As can be seen by the numerous arguments contained herein, in its pursuit of the defendant in this matter, the claimant has consistently failed in its duty to follow the rules as set out in law.

The defendant has never denied that the agreement was entered into with the original creditor. Even though as stated the debt was taken out on behalf of a private limited company, the defendant felt responsible for it and so was content to continue paying, albeit at a reduced rate, until such times as the debt was cleared.

The debt was assigned to the claimant without the defendant’s knowledge or agreement and the evidence shows that, rather than simply ignoring the matter, the defendant tried on many occasions to obtain the information he required to ascertain whether or not the claimant was entitled to recover the debt. The claimant’s response being to harass and intimidate both the defendant and his family and finally to pursue the matter through the court.

The claimant’s failure to respond to the courts in 2009 resulted in the 2½ year stay of the matter, during which time the defendant received no meaningful correspondence from the claimant.

When the new party to case applied to lift the Stay on the matter, the defendant continued to co-operate with the court to the best of his ability, he being a litigant in person.

The defendant has tried on two separate occasions to reach a settlement with the claimant by way of an Individual Voluntary Arrangement application. Even though the defendant has always disputed this debt, it was included in both applications and both times the proposal was vetoed by the claimant. The defendant has offered all his financial assets to settle his debts, including the family home, and all his other debtors were happy to accept.

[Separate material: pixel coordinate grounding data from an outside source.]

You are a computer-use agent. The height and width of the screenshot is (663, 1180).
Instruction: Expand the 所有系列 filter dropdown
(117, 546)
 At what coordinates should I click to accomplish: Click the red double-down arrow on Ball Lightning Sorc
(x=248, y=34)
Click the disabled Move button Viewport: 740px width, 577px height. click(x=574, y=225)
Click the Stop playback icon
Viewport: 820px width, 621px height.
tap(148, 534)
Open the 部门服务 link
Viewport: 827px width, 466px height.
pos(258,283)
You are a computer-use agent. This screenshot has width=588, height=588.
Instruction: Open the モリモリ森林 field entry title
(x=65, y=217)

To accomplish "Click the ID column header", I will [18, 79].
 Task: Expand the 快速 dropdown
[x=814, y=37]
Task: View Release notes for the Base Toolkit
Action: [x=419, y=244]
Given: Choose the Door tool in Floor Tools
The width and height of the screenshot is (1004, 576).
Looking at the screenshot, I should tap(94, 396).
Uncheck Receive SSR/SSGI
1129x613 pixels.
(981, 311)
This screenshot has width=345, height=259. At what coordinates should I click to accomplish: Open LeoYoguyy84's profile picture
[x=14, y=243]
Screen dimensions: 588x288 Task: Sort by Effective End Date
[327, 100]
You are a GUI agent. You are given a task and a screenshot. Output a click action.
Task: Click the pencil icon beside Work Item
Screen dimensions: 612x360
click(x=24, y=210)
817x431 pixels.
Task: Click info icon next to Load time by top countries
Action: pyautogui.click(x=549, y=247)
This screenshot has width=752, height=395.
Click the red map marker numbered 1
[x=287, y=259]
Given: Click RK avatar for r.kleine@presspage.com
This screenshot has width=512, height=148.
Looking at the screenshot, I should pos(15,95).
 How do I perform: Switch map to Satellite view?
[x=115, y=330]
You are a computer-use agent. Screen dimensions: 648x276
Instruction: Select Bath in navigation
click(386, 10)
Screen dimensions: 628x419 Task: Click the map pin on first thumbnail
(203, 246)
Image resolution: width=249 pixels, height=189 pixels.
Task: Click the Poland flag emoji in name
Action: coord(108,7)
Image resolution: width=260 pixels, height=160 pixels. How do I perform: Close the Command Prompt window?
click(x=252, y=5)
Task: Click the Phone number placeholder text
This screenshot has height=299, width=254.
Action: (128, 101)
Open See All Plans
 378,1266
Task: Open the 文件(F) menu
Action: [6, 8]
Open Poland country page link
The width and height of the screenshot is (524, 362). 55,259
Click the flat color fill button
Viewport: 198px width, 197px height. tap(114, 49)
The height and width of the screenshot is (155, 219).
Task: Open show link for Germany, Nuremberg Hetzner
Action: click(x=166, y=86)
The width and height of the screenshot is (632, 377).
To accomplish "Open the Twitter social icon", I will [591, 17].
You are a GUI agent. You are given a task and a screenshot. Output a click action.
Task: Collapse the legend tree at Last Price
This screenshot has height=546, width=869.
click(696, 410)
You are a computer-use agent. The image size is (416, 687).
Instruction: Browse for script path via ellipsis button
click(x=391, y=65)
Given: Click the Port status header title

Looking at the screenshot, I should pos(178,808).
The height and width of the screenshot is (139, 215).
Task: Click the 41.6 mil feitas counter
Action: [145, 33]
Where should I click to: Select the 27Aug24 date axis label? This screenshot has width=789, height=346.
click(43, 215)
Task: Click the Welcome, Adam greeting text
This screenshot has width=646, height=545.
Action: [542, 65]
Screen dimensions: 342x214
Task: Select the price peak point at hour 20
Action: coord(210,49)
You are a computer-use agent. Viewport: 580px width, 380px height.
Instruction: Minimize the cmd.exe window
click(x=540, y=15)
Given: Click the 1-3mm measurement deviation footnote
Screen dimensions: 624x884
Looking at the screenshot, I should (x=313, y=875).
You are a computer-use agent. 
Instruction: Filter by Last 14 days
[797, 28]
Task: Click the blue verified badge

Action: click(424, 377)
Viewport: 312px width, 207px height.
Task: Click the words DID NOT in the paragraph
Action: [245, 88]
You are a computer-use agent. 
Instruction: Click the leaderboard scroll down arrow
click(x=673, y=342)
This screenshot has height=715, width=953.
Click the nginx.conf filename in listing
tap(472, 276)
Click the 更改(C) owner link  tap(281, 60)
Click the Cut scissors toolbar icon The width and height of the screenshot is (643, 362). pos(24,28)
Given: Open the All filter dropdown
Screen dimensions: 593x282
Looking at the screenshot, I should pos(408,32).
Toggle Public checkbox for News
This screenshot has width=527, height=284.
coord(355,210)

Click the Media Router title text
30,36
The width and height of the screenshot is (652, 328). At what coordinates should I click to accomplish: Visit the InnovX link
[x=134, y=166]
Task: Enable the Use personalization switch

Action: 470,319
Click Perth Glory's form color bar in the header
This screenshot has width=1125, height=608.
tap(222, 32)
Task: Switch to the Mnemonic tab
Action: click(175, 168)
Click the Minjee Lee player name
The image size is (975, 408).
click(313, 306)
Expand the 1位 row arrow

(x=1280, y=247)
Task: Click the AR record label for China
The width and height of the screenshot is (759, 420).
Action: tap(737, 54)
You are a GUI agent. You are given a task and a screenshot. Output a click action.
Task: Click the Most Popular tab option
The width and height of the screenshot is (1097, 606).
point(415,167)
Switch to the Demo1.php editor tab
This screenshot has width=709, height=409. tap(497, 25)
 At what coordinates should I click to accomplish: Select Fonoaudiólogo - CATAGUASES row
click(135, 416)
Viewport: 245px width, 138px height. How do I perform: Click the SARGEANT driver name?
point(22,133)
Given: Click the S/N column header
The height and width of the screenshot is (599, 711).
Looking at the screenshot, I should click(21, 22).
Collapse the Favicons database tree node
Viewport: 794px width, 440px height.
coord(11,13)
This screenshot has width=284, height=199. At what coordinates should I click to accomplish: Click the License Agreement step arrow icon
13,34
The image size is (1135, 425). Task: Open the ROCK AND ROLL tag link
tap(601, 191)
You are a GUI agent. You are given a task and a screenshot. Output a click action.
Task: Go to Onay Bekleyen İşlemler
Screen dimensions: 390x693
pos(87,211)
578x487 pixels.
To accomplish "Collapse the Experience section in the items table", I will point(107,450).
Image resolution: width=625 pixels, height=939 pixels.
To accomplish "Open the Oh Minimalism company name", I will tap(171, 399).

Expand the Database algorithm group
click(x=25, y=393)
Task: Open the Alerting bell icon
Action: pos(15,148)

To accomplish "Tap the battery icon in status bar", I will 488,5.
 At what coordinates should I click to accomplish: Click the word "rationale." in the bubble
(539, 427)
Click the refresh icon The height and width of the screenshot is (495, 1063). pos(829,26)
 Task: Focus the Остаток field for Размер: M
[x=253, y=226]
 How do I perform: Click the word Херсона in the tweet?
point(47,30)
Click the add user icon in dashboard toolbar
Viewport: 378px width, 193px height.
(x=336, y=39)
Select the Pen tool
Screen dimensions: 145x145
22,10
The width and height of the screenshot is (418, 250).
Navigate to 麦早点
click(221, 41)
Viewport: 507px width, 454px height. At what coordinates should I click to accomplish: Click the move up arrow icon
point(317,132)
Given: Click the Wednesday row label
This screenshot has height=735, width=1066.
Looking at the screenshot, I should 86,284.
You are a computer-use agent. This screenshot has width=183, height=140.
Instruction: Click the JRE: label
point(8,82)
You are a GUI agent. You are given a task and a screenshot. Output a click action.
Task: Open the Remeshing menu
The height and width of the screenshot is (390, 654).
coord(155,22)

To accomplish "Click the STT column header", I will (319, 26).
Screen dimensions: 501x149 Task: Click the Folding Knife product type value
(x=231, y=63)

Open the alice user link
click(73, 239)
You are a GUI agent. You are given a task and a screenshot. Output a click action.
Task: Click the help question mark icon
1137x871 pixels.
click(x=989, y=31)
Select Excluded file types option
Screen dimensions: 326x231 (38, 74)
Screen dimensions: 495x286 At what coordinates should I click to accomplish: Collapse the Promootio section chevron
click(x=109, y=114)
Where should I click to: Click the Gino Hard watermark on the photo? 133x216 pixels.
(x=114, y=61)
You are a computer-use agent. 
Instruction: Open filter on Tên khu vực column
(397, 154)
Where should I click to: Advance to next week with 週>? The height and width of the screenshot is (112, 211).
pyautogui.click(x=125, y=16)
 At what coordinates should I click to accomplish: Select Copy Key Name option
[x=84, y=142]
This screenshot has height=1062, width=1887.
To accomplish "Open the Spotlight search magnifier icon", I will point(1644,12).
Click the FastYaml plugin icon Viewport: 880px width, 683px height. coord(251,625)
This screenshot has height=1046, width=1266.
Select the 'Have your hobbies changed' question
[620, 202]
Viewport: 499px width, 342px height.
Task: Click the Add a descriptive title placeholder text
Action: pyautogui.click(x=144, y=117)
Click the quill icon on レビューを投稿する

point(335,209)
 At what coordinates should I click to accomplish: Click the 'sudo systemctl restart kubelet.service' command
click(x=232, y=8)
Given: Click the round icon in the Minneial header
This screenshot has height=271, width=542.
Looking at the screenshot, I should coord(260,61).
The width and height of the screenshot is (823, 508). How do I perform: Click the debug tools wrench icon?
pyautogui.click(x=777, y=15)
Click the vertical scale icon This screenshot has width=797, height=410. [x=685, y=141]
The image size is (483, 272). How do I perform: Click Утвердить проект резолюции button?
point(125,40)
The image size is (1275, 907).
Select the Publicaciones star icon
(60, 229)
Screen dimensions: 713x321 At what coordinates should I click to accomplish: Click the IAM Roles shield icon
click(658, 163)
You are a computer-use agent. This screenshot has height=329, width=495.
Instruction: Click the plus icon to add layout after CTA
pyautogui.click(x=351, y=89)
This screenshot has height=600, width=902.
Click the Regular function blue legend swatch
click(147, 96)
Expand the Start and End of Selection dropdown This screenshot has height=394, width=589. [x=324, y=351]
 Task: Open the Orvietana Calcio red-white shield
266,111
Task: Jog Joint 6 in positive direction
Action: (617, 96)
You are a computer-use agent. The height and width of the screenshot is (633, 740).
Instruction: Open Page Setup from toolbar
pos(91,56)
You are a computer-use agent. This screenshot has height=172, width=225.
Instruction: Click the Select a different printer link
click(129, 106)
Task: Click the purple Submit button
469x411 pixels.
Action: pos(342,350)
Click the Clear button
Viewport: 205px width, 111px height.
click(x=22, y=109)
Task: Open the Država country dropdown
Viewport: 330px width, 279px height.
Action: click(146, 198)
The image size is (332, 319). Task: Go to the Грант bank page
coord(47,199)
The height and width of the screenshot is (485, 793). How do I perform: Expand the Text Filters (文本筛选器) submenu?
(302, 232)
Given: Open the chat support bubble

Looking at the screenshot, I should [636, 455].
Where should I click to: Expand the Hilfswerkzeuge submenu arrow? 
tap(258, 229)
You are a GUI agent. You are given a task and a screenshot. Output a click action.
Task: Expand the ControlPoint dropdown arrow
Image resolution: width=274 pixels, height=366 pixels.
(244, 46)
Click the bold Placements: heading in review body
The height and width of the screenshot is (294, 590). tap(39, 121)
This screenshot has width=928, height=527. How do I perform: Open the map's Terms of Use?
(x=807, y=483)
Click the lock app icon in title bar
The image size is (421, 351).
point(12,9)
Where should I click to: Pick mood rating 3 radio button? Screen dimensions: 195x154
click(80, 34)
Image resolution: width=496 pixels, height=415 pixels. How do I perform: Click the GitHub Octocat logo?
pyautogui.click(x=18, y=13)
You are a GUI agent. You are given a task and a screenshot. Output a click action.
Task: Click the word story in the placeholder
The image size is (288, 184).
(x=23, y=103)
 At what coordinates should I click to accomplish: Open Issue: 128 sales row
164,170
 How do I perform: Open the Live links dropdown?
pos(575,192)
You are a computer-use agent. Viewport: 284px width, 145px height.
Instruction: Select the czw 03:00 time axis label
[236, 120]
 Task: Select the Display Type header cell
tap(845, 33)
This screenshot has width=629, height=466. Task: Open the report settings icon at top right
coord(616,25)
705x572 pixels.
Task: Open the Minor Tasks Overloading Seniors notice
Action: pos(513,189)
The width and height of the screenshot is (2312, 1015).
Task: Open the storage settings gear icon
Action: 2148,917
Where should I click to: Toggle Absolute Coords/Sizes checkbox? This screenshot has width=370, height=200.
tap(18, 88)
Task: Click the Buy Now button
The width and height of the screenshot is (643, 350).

Had the claimant accepted, the matter would now be settled and not be taking up the court’s valuable time. Its refusal is in direct contravention of CPR 1.1 as it has deliberately obstructed the defendant’s attempt at settlement prior to the court hearing.

It is clear that, even if the court should find for the claimant, the defendant has no more to offer in settlement other than what has already been offered under the IVA proposal. Indeed, the defendant’s only other course of action would be to file for bankruptcy.

 

Is this ok for a conclusion?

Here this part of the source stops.